Segundo a OMS, um dos patógenos fúngicos mais urgentes é a Candida auris . Sua extrema resistência torna muito difícil sua erradicação em hospitais, casas de repouso e clínicas de diálise. "Um paciente pode ser colonizado por C. auris e, ao tocá-lo, um profissional de saúde se infecta e transmite a doença a outras pessoas", explicou Jatin Vyas, professor de medicina da Universidade de Columbia, à CNN. Nos EUA, em apenas sete anos, os casos clínicos aumentaram de 51 em quatro estados para 4.514.

Também preocupante é o caso do Coccidioides, ou Cocci . Em 2021, Rob Purdie, um californiano saudável, estava em casa, em Bakersfield, trabalhando em seu jardim, quando, ao remover a terra, acredita ter inalado esporos desse fungo. A infecção então se espalhou para seu cérebro, causando inflamação das membranas que envolvem o cérebro e a medula espinhal, causando meningite fúngica. Para manter sua doença sob controle, Purdie precisa se automedicar com injeções intracranianas "com uma droga tóxica de 80 anos, que está me envenenando lentamente", explica ele à mídia.

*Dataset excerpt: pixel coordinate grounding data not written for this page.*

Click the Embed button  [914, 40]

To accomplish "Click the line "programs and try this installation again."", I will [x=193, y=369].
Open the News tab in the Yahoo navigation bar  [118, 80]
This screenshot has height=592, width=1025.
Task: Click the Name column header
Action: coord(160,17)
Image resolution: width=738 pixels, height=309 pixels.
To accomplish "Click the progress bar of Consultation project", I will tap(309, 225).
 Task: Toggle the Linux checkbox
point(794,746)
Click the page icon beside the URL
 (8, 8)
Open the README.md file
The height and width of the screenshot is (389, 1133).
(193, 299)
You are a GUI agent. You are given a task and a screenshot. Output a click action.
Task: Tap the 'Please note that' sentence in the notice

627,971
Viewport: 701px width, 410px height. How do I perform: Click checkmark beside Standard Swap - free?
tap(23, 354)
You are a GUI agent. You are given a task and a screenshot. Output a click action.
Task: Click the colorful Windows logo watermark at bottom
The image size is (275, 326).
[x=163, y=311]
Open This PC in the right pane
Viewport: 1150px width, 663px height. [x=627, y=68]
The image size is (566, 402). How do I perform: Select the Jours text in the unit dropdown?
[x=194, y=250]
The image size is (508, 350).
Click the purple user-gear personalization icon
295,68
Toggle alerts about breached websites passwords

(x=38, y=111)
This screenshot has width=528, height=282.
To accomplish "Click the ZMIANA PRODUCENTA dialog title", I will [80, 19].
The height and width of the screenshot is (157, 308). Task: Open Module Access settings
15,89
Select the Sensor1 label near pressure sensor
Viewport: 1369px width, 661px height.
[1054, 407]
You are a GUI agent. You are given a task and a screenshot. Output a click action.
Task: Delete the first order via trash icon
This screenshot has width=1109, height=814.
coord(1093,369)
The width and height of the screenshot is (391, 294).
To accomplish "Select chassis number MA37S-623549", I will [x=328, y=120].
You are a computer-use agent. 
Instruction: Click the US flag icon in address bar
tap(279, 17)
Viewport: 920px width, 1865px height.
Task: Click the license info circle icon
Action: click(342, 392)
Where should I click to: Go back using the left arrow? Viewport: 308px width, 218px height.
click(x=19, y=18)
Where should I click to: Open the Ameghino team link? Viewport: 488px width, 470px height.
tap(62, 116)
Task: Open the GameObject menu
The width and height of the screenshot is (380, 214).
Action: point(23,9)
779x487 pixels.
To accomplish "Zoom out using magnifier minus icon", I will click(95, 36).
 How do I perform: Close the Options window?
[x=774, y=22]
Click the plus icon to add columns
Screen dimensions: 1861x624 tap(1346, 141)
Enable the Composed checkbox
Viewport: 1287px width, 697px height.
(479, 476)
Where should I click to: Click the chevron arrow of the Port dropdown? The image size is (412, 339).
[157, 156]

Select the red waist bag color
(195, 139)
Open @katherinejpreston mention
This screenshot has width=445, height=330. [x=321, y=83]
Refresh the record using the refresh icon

Eliminar um fungo sem prejudicar o paciente é especialmente difícil. "Muitos antifúngicos podem causar efeitos adversos graves, como insuficiência renal, pancreatite, impotência ou reações alérgicas ." "A dificuldade é que, geneticamente, os fungos são mais intimamente relacionados aos humanos do que as bactérias", disse Neil Clancy, especialista em doenças infecciosas e diretor do Programa de Micologia da Universidade de Pittsburgh, à imprensa americana. "Se você está tentando criar um medicamento antifúngico, precisa encontrar alvos que não danifiquem os genes e as proteínas que os humanos possuem", e esse é um grande desafio.

Uma ameaça subestimada

O estudo levanta a hipótese de que as mudanças climáticas causarão um aumento nas infecções fúngicas em humanos de duas maneiras: expandindo a gama de espécies atualmente patogênicas e aumentando a tolerância aos fungos. No entanto, como Blanco esclarece, "o estudo tem limitações, pois ainda não sabemos como a patogenicidade ou a resistência antifúngica evoluirão". Ainda assim, seu valor reside em lançar luz sobre uma ameaça silenciosa e crescente que exige mais investimento.

A atenção pública e científica frequentemente se concentra em vírus e bactérias, mas nos esquecemos dos fungos, o que leva à falta de estudos e a diagnósticos tardios ou errôneos devido à má compreensão dos sintomas de patologias respiratórias. "Trabalho com micologia há 40 anos, afirmando que os fungos são mais importantes do que lhes é atribuído, e acredito que isso será verdade, e que ainda enfrentaremos muitos problemas", alerta Blanco.